We performed two time‐relaxation magnetohydrodynamics (MHD) simulations of the solar corona: one uses the boundary map representing the solar surface magnetic field distribution before the Halloween event in 2003, and the other uses map representing the postevent distribution. The aims of this study are to test a new concept of a solar surface magnetic field map capable of representing a particular time of interest and to examine the coronal responses to the solar photospheric magnetic field changes occurring over a few days. We used a new mapping scheme named “synchronic frame” that can include the longitudinal shift caused by the solar differential rotation and the solar surface variations occurring at the time of interest.
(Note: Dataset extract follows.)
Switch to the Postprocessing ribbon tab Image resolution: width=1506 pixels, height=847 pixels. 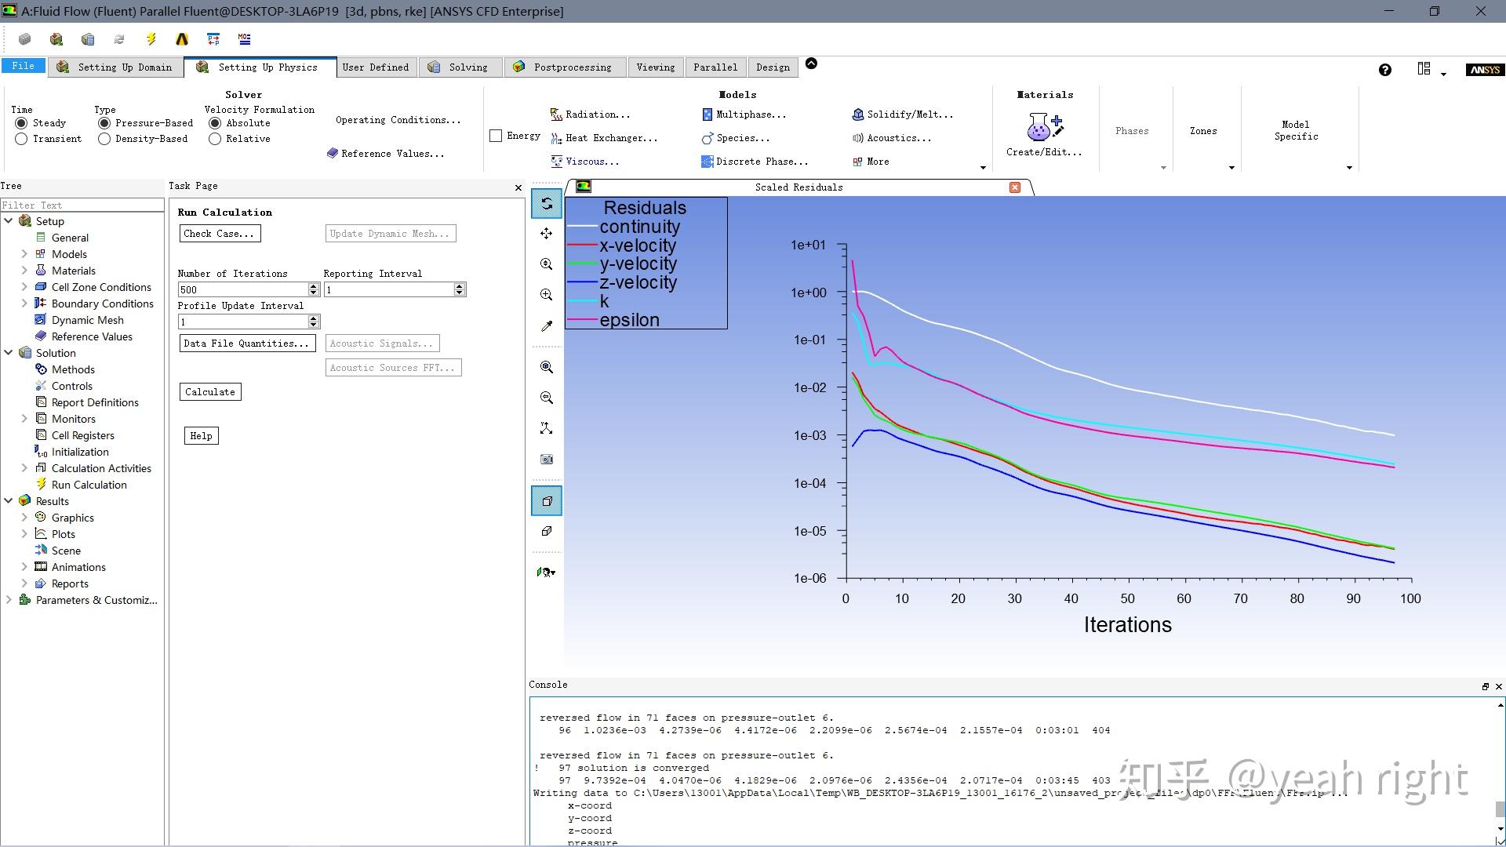[x=572, y=67]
These two time‐relaxation MHD simulations using the two maps are separately performed to numerically obtain the quasi steady states of the solar corona before and after the Halloween event. Comparisons of the simulated coronal magnetic field structures to the SOHO/EIT measurements show that the combinations of our mapping method and simulation model reproduce the changes of the coronal structures well. We also find that the consequences of solar surface variations can be seen in the plasma quantities in the solar corona. These results show the capability and importance of the solar surface magnetic field mapping scheme for better reconstruction of global coronal structures, parts of which are sensitive to the solar surface magnetic field variations.